◆ Text ◆
^^^^
It is an insult to a starving people to offer them religion; it is an insult to a starving man to teach him metaphysics.
All religions and all methods of work and worship lead us to one and the same goal. I have already tried to point out that goal. It is freedom as I understand it.
All religions admit that, apart from the body which perishes, there is a certain part or something which does not change like the body, a part that is immutable, eternal, that never dies.
The next idea that I want to bring to you is that religion does not consist in doctrines or dogmas. It is not what you read, nor what dogmas you believe that is of importance, but what you realise.
The end of all religions is the realising of God in the soul.
Though all religions are essentially the same, they must have the varieties of form produced by dissimilar circumstances among different nations. We must each have our own individual religion, individual so far as the externals of it go.
The first idea that this world was created out of nothing was rejected, and some material out of which this world was created was wanted. The whole history of religion, in fact, is this search after that material.
Whenever any religion succeeds, it must have economic value. Thousands of similar sects will be struggling for power, but only those who meet the real economic problem will have it. Man is guided by the stomach.
If you want to be religious, enter not the gate of any organised religions. They do a hundred times more evil than good, because they stop the growth of each one’s individual development. Study everything, but keep your own seat firm. If you take my advice, do not put your neck into the trap.
Enter not the door of any organised religion. [Religion] is only between you and your God, and no third person must come between you.
Talking is not religion; parrots may talk, machines may talk nowadays. But show me the life of renunciation, of spirituality, of all-suffering, of love infinite. This kind of life indicates a spiritual man.
^^^^
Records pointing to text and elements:
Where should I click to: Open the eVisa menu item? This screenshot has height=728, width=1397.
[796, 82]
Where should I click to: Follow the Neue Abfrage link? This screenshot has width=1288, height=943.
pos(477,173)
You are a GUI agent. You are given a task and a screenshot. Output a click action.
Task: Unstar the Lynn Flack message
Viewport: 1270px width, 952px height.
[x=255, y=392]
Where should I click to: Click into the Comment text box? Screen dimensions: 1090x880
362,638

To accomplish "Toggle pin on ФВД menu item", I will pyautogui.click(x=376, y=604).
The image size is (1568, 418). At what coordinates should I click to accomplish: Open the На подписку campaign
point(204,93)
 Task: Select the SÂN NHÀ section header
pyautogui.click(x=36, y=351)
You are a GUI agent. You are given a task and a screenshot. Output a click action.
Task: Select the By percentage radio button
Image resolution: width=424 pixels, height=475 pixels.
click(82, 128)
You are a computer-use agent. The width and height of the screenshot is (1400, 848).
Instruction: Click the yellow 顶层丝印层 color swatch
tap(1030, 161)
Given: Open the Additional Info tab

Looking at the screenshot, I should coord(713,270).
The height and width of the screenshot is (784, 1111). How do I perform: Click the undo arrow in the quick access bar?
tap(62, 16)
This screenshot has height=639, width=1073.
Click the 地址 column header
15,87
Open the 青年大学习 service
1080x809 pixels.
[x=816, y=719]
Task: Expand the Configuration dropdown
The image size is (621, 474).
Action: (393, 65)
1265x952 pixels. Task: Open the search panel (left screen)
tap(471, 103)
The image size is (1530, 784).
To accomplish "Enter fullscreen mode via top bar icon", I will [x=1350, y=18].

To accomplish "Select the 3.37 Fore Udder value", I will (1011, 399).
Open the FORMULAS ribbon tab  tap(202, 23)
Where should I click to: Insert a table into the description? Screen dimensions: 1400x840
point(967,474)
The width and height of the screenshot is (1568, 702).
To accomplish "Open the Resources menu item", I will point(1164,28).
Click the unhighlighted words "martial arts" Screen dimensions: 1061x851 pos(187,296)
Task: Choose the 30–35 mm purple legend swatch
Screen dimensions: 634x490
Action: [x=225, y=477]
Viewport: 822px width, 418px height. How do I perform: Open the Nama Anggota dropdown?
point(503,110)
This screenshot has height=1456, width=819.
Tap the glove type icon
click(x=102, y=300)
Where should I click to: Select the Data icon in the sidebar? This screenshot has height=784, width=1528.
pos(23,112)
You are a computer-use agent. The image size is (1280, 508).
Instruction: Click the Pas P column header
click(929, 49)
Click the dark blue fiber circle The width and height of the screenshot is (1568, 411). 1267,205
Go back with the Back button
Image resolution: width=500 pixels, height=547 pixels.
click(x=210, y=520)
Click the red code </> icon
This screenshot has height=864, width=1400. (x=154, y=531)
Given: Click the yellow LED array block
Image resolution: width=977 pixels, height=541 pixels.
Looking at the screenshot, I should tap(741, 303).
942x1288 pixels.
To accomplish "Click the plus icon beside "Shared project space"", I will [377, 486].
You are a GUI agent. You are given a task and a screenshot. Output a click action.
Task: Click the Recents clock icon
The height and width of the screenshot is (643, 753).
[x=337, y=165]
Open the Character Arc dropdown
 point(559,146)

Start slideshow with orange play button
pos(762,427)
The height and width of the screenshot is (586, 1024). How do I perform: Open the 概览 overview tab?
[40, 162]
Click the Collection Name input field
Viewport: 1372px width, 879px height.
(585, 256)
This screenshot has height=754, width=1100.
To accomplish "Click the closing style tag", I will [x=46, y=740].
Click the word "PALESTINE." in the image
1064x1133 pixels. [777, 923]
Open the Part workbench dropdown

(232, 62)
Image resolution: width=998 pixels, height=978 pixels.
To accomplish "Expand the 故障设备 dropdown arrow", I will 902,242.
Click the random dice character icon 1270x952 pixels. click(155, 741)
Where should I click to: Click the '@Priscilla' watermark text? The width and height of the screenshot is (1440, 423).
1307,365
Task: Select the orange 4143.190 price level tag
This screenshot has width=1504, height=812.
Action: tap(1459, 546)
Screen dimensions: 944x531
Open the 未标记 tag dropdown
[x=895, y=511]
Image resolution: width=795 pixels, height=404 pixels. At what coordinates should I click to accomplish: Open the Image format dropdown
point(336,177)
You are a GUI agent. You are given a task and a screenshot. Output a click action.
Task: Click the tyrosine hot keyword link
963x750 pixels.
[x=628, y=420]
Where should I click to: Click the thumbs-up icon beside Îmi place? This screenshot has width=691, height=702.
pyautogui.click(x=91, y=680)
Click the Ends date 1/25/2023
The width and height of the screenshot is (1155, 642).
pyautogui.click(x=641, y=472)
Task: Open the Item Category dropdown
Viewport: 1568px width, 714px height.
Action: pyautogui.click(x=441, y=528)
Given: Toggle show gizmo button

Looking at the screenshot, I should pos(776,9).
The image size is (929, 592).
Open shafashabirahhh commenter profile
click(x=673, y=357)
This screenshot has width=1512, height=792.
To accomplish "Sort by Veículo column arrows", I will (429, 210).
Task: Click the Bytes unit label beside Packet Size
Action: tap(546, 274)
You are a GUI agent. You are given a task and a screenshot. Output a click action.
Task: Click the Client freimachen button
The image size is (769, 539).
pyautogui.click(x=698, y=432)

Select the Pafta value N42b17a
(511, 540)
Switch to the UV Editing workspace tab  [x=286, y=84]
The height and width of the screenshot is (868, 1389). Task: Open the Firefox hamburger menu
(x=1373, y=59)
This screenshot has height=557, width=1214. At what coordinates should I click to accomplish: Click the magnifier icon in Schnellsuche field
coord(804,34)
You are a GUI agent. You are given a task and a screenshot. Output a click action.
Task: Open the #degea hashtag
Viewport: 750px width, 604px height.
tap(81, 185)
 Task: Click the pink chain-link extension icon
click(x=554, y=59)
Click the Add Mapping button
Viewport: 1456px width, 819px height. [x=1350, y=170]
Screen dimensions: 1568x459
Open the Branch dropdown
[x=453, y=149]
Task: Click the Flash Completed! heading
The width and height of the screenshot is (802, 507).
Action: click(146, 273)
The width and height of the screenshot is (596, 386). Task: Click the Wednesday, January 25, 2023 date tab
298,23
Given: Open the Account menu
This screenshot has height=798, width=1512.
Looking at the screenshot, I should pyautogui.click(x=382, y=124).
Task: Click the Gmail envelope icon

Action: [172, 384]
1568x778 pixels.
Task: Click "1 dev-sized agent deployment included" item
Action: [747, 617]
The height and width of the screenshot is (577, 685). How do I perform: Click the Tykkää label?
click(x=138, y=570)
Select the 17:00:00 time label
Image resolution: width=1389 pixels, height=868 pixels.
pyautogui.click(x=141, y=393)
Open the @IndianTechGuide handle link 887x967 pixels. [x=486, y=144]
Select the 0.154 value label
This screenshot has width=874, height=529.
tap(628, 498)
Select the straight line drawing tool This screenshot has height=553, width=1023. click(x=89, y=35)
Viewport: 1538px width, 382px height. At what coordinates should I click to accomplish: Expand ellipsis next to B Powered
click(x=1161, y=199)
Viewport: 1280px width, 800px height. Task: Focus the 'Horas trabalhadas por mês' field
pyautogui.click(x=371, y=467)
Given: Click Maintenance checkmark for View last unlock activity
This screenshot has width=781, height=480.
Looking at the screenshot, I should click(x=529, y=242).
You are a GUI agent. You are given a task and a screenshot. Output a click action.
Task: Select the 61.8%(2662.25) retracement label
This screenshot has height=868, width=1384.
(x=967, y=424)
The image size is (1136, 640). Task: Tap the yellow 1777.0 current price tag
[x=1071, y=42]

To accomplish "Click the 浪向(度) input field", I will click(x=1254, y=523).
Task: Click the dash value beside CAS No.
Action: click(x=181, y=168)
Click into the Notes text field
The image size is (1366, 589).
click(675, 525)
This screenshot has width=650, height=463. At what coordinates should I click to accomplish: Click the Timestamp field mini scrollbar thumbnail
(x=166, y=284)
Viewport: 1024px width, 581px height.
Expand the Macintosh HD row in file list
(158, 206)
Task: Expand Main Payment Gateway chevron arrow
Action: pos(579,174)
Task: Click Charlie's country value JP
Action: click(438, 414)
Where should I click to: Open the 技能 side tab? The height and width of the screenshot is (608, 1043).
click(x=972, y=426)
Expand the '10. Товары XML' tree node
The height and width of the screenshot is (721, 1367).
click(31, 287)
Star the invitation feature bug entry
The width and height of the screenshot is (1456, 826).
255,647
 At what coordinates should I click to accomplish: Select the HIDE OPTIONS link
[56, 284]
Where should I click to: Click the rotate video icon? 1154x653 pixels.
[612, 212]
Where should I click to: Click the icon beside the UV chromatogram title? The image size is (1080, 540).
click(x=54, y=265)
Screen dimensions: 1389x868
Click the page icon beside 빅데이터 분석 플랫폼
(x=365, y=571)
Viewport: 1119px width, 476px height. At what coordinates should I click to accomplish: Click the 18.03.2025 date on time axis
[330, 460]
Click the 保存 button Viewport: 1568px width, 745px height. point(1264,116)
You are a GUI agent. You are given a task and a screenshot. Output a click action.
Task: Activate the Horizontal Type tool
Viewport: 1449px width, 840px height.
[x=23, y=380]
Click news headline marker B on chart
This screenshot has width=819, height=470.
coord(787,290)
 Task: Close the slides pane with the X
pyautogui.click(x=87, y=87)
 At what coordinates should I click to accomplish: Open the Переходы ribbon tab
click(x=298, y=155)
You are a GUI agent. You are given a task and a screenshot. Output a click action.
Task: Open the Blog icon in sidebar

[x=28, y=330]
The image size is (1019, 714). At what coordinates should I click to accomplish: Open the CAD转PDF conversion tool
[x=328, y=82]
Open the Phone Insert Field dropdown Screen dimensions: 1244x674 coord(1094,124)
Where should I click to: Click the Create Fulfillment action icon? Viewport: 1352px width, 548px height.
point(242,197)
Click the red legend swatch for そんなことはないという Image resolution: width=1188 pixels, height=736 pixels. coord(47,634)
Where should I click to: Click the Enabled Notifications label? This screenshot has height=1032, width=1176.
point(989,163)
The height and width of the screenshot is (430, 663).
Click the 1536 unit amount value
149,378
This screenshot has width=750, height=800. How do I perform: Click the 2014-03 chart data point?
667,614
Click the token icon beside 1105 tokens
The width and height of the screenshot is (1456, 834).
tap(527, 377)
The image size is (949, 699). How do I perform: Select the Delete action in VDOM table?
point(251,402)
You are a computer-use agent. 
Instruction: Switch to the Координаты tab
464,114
^^^^
Output the stretch of the passage on religion from "All religions admit" through "after that material.", word for word. The records play no part in what comes next.

◆ Task result ◆
All religions admit that, apart from the body which perishes, there is a certain part or something which does not change like the body, a part that is immutable, eternal, that never dies.
The next idea that I want to bring to you is that religion does not consist in doctrines or dogmas. It is not what you read, nor what dogmas you believe that is of importance, but what you realise.
The end of all religions is the realising of God in the soul.
Though all religions are essentially the same, they must have the varieties of form produced by dissimilar circumstances among different nations. We must each have our own individual religion, individual so far as the externals of it go.
The first idea that this world was created out of nothing was rejected, and some material out of which this world was created was wanted. The whole history of religion, in fact, is this search after that material.